香子の書く『源氏の物語』がちらほらと京の中で評判になっている頃、従兄の信経(父為時の次兄為長の子)が憤ってある書物を持ってやってきました。
ここからは勿論推測で、拙著『源氏物語誕生』に述べています。

信経が持ってきたのは清少納言が書いたという『枕草子』でした。
『枕草子』も成立・発表が不定です。清少納言の敬愛する皇后定子が崩御したのが、1000年の12月。その前から書いていたという説もありますが、私は香子の『源氏の物語』が評判になってきてからぶつける様に公表したという説を摂りました。

信経はまず自分の悪口が書かれている所を見せます。
「信経という方が書いた絵図面の漢字の書風や字体が何とも言えず下手糞なのを見つけたので『この指示通りにお作りしたら変てこなものになるでしょうよ』と書き付けて殿上の間に届けたので、みんなが手に取って見てひどく笑ったらしいのを、信経は大変腹を立てて私を憎んだことです」
とある。
「信経兄様は書がお上手ではないですか。何故こんな事を」
すると信経は言います。
「そなたの夫・宣孝殿の事も書いてあるぞ」
として「あはれなるもの」との題の所を読むと、
「どんな身分の高い人でも粗末な服装でお参りするという御岳詣でに、右衛門の佐(すけ)宣孝という人は、派手な格好でお参りして行き会った人々は驚き呆れた事だった。けれどその後、出世したのだった」
ともう亡き夫を変人扱いした文章だった。

「なぜ清少納言は今更こんな文章を・・・」
「そなたの『源氏の物語』が評判になっているからではないか・・・」

推測ではありますが、後発の才女・香子の書く物語が評判となっているので4つ上の才女の先輩が、一発お見舞いした?
芸能界やスポーツの世界でも頭角を現してきた後輩には洗礼をするとか。
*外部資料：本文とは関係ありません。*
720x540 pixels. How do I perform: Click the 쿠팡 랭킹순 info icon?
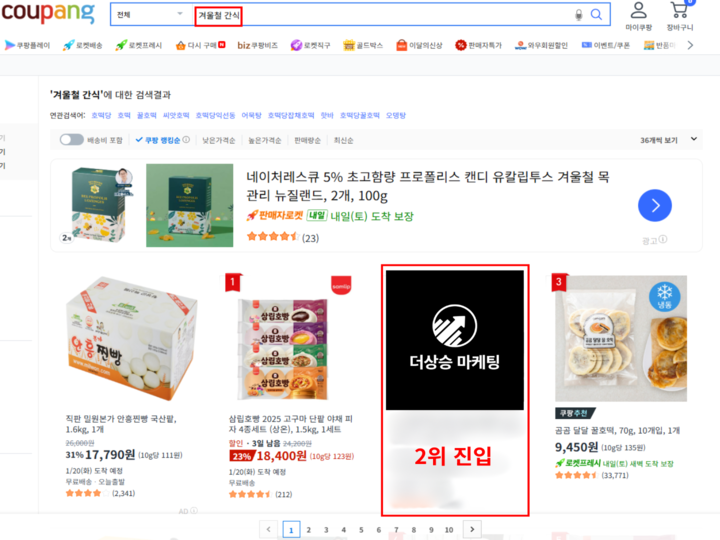pyautogui.click(x=186, y=140)
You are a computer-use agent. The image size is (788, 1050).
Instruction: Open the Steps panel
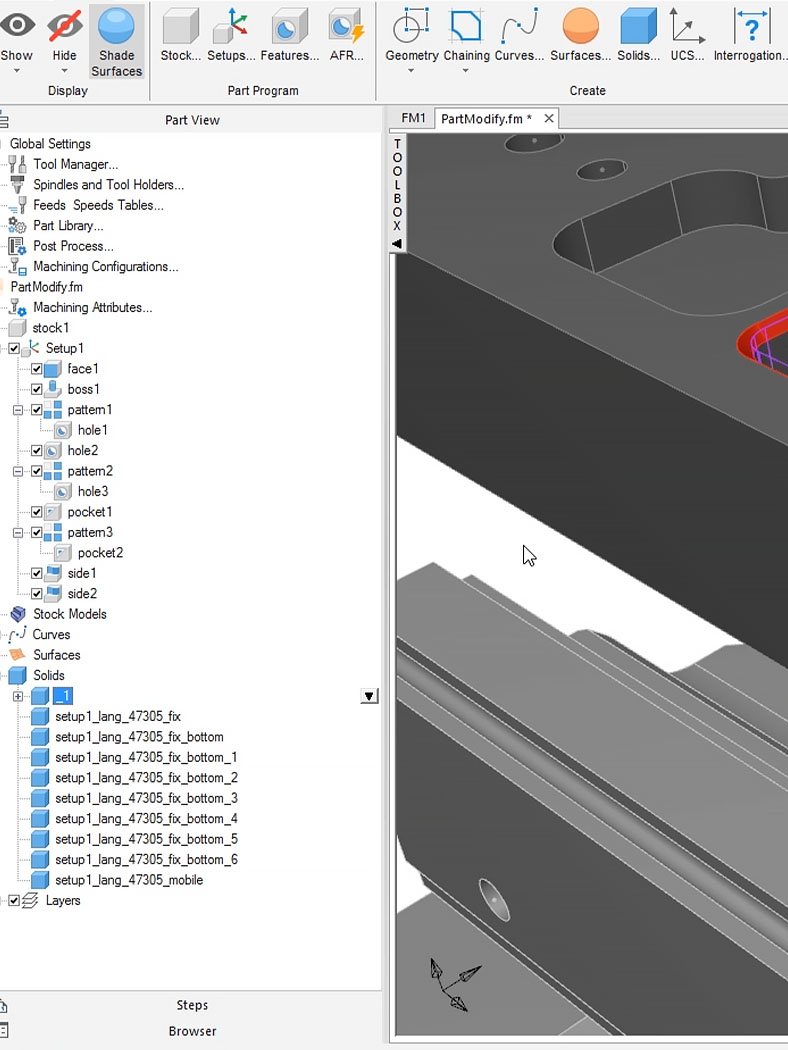(x=192, y=1005)

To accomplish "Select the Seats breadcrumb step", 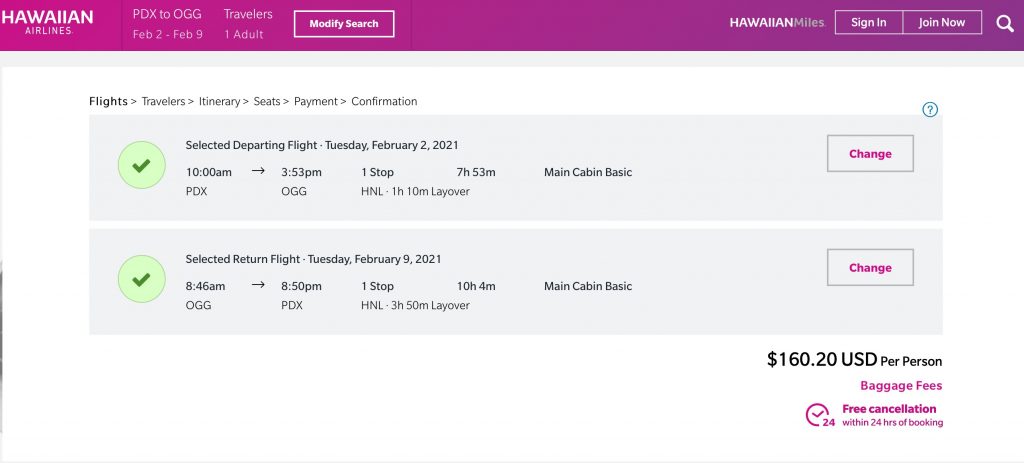I will point(266,102).
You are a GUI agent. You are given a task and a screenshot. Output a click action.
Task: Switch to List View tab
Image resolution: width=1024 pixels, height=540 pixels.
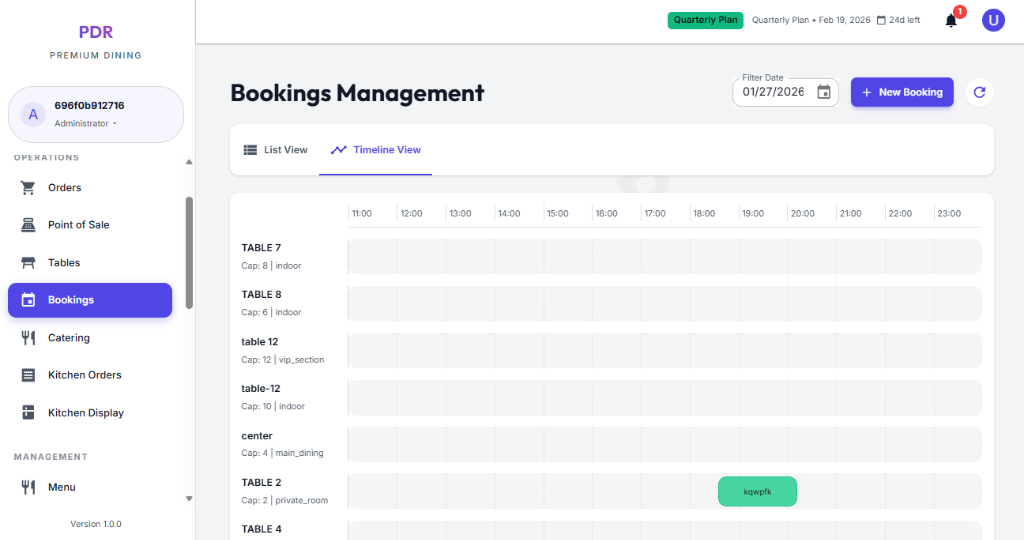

錦織選手もデビューの頃、ボールをついたらアメリカの有名選手が「フォルト!」と叫んで嫌がらせ?をした記事を見た事があります。

後年、『紫式部日記』で清少納言の事を、罵倒とも言うべき辛辣な表現で書いてあるのはその前に才女同士のバチバチとした火花が散っていたのかも知れませんね。